22 Oktober 2012   03:55 Diperbarui: 24 Juni 2015   22:33 283
+
Laporkan Konten
Laporkan Akun
Kompasiana adalah platform blog. Konten ini menjadi tanggung jawab bloger dan tidak mewakili pandangan redaksi Kompas.
Lihat foto
Sosbud. Sumber ilustrasi: KOMPAS.com/Pesona Indonesia

Saya kasihan pada pak Jokowi bukan karena kemacetan Jakarta yang akan membuat dahinya berkerut. Saya kasihan pada Pak Jokowi bukan karena banjir yang siap bertandang di musim hujan sebentar lagi. Saya kasihan pada Pak Jokowi bukan karena kebakaran, kumuhnya pemukiman, dan kriminalitas ala Jakarta yang harus ia benahi. Bahkan saya kasihan pada Pak Jokowi bukan karena lawan-lawan politiknya yang siap-siap menjerat langkahnya saat ia berjalan memimpin kota metropolitan Jakarta ini.

Saya kasihan pada Pak Jokowi bukan karena pedasnya mulut-mulut penduduk Jakarta yang  mungkin saja kelak tertumpah juga kepadanya, sama seperti dulu ketika mereka senantiasa mencaci maki gubernur-gubernur yang telah lalu, disaat banjir datang, ketika macet tak kunjung terurai, ketika kebakaran membabi buta. Padahal masyarakat juga bagian dari terjadinya semua itu.

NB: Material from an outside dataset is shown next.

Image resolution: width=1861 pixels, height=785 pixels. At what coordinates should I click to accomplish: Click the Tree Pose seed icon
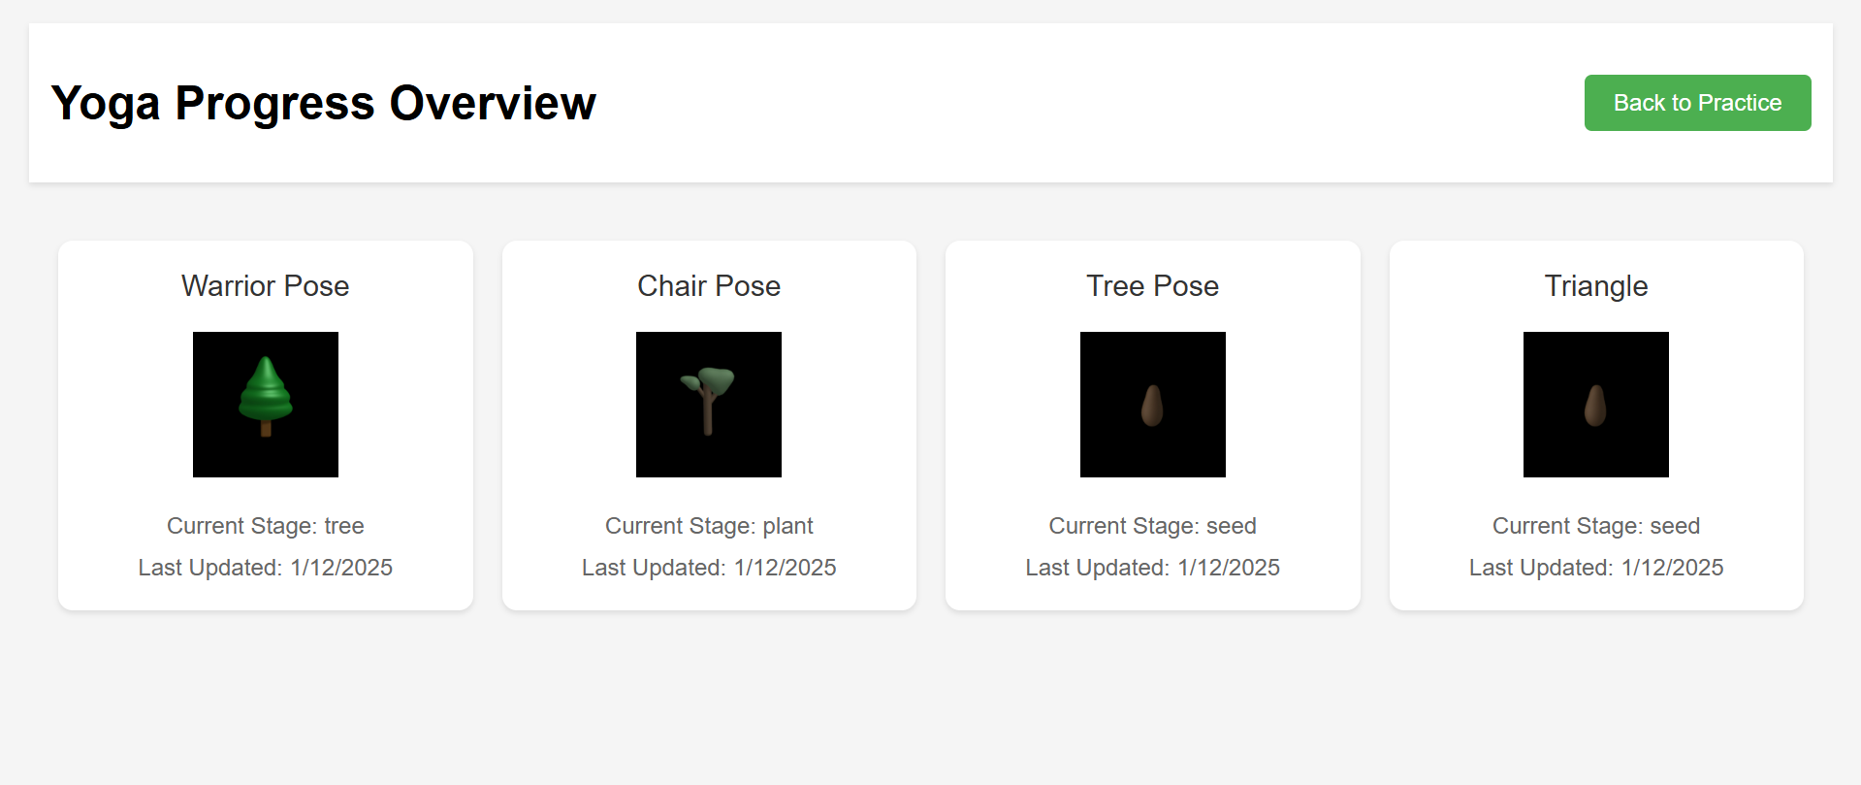[1152, 406]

Saya kasihan kepada Pak Jokowi bukan karena tubuhnya yang kurus kerempeng namun harus menanggung beban obesitasnya permasalahan Jakarta.

Namun satu hal yang membuat saya prihatin dan kasihan kepada pak Jokowi adalah betapa tak kunjung usainya puja-puji masyarakat  kepadanya.

Teringat pesan Rasulullah kepada para sahabat, "Ingatlah, Jangan kalian saling melontarkan pujian! Jika kalian melihat ada orang yang memberikan pujian, maka taburkanlah pasir kewajah mereka!" (Diriwayatkan oleh Ahmad, Abu Daud, dan At-Tirmidzi, dari Al Miqdad Ibnul Aswad).

Apa yang disampaikan Rasulullah itu merupakan bentuk keprihatinan dan rasa kasihan terhadap orang yang dipuji. Rasulullah khawatir pujian justru akan menjadi satu hal mudharat dalam kehidupan orang yang dipuji. Ada beberapa kisah juga yang menceritakan betapa rasulullah dan Sahabat begitu teramat berhati-hati dengan pujian, bahkan mengibaratkan pujian yang berlebihan dengan kalimat; membinasakan, mematahkan punggung atau menyembelih.

Banyak cerita keseharian yang membeberkan betapa ‘puja-puji’ telah menelan tuannya sendiri. Tengoklah kehidupan politik kita sekarang ini, ada seorang politikus muda yang cerdas, shaleh dan bersahaja, menjadi tumpuan harapan masa depan bangsa, ditaburi puja-puji dan harapan, namun akhirnya?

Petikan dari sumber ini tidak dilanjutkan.